### Problem:
The records below are to be retyped in full, without any alteration.
※
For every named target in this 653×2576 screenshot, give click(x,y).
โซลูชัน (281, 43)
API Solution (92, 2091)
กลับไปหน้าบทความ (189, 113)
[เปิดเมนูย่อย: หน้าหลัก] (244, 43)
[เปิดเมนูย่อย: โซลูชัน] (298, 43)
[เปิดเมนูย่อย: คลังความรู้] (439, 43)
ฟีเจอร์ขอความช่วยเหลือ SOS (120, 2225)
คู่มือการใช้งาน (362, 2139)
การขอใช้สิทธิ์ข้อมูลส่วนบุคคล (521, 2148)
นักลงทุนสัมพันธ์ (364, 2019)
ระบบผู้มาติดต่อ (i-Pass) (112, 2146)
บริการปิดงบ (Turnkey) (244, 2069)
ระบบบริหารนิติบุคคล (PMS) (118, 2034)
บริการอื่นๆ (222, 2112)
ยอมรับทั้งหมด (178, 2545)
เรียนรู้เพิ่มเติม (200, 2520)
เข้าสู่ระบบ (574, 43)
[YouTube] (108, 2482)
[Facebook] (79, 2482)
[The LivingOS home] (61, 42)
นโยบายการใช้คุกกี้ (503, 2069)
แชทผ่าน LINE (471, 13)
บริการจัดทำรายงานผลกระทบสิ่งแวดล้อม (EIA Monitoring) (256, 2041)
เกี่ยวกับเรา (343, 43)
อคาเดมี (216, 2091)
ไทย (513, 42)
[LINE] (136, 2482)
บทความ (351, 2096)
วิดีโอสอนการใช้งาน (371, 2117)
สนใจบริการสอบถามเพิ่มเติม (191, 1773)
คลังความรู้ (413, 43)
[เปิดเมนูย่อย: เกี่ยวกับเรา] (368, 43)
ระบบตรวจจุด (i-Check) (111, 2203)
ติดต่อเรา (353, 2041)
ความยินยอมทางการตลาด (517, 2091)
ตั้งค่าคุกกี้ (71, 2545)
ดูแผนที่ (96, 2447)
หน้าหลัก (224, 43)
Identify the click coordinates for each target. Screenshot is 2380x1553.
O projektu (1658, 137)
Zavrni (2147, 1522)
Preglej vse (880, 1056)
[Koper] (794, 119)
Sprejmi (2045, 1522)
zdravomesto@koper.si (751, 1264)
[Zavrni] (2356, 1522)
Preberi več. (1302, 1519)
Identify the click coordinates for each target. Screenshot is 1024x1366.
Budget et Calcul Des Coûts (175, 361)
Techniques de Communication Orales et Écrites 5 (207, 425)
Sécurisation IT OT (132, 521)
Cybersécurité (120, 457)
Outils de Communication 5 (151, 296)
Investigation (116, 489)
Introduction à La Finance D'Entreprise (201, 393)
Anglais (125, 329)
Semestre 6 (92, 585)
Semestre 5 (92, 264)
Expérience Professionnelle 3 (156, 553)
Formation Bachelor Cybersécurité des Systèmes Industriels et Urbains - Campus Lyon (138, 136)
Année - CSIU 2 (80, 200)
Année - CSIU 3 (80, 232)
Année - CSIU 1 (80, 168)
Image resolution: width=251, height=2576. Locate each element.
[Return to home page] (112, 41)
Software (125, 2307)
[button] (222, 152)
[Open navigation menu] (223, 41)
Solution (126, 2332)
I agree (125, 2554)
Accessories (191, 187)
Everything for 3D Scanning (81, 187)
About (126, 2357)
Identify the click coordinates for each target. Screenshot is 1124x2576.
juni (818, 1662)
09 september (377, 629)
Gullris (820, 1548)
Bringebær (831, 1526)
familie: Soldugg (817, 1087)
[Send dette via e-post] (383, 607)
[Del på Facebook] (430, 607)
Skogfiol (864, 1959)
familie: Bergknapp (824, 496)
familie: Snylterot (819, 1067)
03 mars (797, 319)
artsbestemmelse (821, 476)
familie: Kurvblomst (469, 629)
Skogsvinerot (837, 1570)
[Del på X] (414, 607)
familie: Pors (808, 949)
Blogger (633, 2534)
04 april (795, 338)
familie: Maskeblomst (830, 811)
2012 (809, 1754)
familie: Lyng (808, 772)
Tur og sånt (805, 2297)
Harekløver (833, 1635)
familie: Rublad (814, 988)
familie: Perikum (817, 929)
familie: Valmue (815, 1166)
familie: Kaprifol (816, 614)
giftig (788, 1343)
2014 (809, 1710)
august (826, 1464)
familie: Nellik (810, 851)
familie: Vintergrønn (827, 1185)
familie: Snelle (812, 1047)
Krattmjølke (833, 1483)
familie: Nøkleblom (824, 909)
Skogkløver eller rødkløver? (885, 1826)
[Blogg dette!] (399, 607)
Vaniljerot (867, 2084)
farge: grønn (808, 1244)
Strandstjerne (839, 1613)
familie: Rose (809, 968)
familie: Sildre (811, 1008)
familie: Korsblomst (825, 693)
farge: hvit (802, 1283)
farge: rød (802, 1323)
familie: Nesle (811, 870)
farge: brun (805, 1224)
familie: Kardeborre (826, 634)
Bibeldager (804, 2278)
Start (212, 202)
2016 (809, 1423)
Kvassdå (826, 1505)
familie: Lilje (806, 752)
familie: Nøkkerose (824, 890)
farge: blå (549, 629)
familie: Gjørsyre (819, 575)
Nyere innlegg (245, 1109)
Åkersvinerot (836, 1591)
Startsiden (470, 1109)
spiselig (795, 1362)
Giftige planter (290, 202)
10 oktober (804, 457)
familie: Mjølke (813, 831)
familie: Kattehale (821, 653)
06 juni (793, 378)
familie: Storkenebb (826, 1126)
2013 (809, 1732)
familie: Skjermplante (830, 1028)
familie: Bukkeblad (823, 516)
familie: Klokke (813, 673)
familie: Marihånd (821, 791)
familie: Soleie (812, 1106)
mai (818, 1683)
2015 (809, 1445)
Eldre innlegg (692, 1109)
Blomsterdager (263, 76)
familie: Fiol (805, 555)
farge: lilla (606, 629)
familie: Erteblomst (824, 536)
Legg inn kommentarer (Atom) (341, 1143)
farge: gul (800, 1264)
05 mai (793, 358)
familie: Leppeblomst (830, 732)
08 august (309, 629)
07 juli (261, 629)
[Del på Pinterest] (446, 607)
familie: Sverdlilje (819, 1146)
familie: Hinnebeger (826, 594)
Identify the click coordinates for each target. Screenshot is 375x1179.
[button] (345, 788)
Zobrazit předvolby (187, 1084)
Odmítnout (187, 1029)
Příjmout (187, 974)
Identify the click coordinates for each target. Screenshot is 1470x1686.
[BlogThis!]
※
### Answer to this problem:
For every named target in this 653×2576 screenshot, give click(x,y).
โซลูชัน (281, 43)
API Solution (92, 2091)
กลับไปหน้าบทความ (189, 113)
[เปิดเมนูย่อย: หน้าหลัก] (244, 43)
[เปิดเมนูย่อย: โซลูชัน] (298, 43)
[เปิดเมนูย่อย: คลังความรู้] (439, 43)
ฟีเจอร์ขอความช่วยเหลือ SOS (120, 2225)
คู่มือการใช้งาน (362, 2139)
การขอใช้สิทธิ์ข้อมูลส่วนบุคคล (521, 2148)
นักลงทุนสัมพันธ์ (364, 2019)
ระบบผู้มาติดต่อ (i-Pass) (112, 2146)
บริการปิดงบ (Turnkey) (244, 2069)
ระบบบริหารนิติบุคคล (PMS) (118, 2034)
บริการอื่นๆ (222, 2112)
ยอมรับทั้งหมด (178, 2545)
เรียนรู้เพิ่มเติม (200, 2520)
เข้าสู่ระบบ (574, 43)
[YouTube] (108, 2482)
[Facebook] (79, 2482)
[The LivingOS home] (61, 42)
นโยบายการใช้คุกกี้ (503, 2069)
แชทผ่าน LINE (471, 13)
บริการจัดทำรายงานผลกระทบสิ่งแวดล้อม (EIA Monitoring) (256, 2041)
เกี่ยวกับเรา (343, 43)
อคาเดมี (216, 2091)
ไทย (513, 42)
[LINE] (136, 2482)
บทความ (351, 2096)
วิดีโอสอนการใช้งาน (371, 2117)
สนใจบริการสอบถามเพิ่มเติม (191, 1773)
คลังความรู้ (413, 43)
[เปิดเมนูย่อย: เกี่ยวกับเรา] (368, 43)
ระบบตรวจจุด (i-Check) (111, 2203)
ติดต่อเรา (353, 2041)
ความยินยอมทางการตลาด (517, 2091)
ตั้งค่าคุกกี้ (71, 2545)
ดูแผนที่ (96, 2447)
หน้าหลัก (224, 43)
Identify the click coordinates for each target. Screenshot is 2380x1553.
O projektu (1658, 137)
Zavrni (2147, 1522)
Preglej vse (880, 1056)
[Koper] (794, 119)
Sprejmi (2045, 1522)
zdravomesto@koper.si (751, 1264)
[Zavrni] (2356, 1522)
Preberi več. (1302, 1519)
Identify the click coordinates for each target. Screenshot is 1024x1366.
Budget et Calcul Des Coûts (175, 361)
Techniques de Communication Orales et Écrites 5 (207, 425)
Sécurisation IT OT (132, 521)
Cybersécurité (120, 457)
Outils de Communication 5 (151, 296)
Investigation (116, 489)
Introduction à La Finance D'Entreprise (201, 393)
Anglais (125, 329)
Semestre 6 (92, 585)
Semestre 5 (92, 264)
Expérience Professionnelle 3 (156, 553)
Formation Bachelor Cybersécurité des Systèmes Industriels et Urbains - Campus Lyon (138, 136)
Année - CSIU 2 (80, 200)
Année - CSIU 3 (80, 232)
Année - CSIU 1 (80, 168)
Image resolution: width=251, height=2576. Locate each element.
[Return to home page] (112, 41)
Software (125, 2307)
[button] (222, 152)
[Open navigation menu] (223, 41)
Solution (126, 2332)
I agree (125, 2554)
Accessories (191, 187)
Everything for 3D Scanning (81, 187)
About (126, 2357)
Identify the click coordinates for each target. Screenshot is 1124x2576.
juni (818, 1662)
09 september (377, 629)
Gullris (820, 1548)
Bringebær (831, 1526)
familie: Soldugg (817, 1087)
[Send dette via e-post] (383, 607)
[Del på Facebook] (430, 607)
Skogfiol (864, 1959)
familie: Bergknapp (824, 496)
familie: Snylterot (819, 1067)
03 mars (797, 319)
artsbestemmelse (821, 476)
familie: Kurvblomst (469, 629)
Skogsvinerot (837, 1570)
[Del på X] (414, 607)
familie: Pors (808, 949)
Blogger (633, 2534)
04 april (795, 338)
familie: Maskeblomst (830, 811)
2012 (809, 1754)
familie: Lyng (808, 772)
Tur og sånt (805, 2297)
Harekløver (833, 1635)
familie: Rublad (814, 988)
familie: Perikum (817, 929)
familie: Valmue (815, 1166)
familie: Kaprifol (816, 614)
giftig (788, 1343)
2014 (809, 1710)
august (826, 1464)
familie: Nellik (810, 851)
familie: Vintergrønn (827, 1185)
familie: Snelle (812, 1047)
Krattmjølke (833, 1483)
familie: Nøkleblom (824, 909)
Skogkløver eller rødkløver? (885, 1826)
[Blogg dette!] (399, 607)
Vaniljerot (867, 2084)
farge: grønn (808, 1244)
Strandstjerne (839, 1613)
familie: Rose (809, 968)
familie: Sildre (811, 1008)
familie: Korsblomst (825, 693)
farge: hvit (802, 1283)
farge: rød (802, 1323)
familie: Nesle (811, 870)
farge: brun (805, 1224)
familie: Kardeborre (826, 634)
Bibeldager (804, 2278)
Start (212, 202)
2016 (809, 1423)
Kvassdå (826, 1505)
familie: Lilje (806, 752)
familie: Nøkkerose (824, 890)
farge: blå (549, 629)
familie: Gjørsyre (819, 575)
Nyere innlegg (245, 1109)
Åkersvinerot (836, 1591)
Startsiden (470, 1109)
spiselig (795, 1362)
Giftige planter (290, 202)
10 oktober (804, 457)
familie: Mjølke (813, 831)
familie: Kattehale (821, 653)
06 juni (793, 378)
familie: Storkenebb (826, 1126)
2013 (809, 1732)
familie: Skjermplante (830, 1028)
familie: Bukkeblad (823, 516)
familie: Klokke (813, 673)
familie: Marihånd (821, 791)
familie: Soleie (812, 1106)
mai (818, 1683)
2015 (809, 1445)
Eldre innlegg (692, 1109)
Blomsterdager (263, 76)
familie: Fiol (805, 555)
farge: lilla (606, 629)
familie: Erteblomst (824, 536)
Legg inn kommentarer (Atom) (341, 1143)
farge: gul (800, 1264)
05 mai (793, 358)
familie: Leppeblomst (830, 732)
08 august (309, 629)
07 juli (261, 629)
[Del på Pinterest] (446, 607)
familie: Sverdlilje (819, 1146)
familie: Hinnebeger (826, 594)
Identify the click coordinates for each target. Screenshot is 375x1179.
[button] (345, 788)
Zobrazit předvolby (187, 1084)
Odmítnout (187, 1029)
Příjmout (187, 974)
Identify the click coordinates for each target. Screenshot is 1470x1686.
[BlogThis!]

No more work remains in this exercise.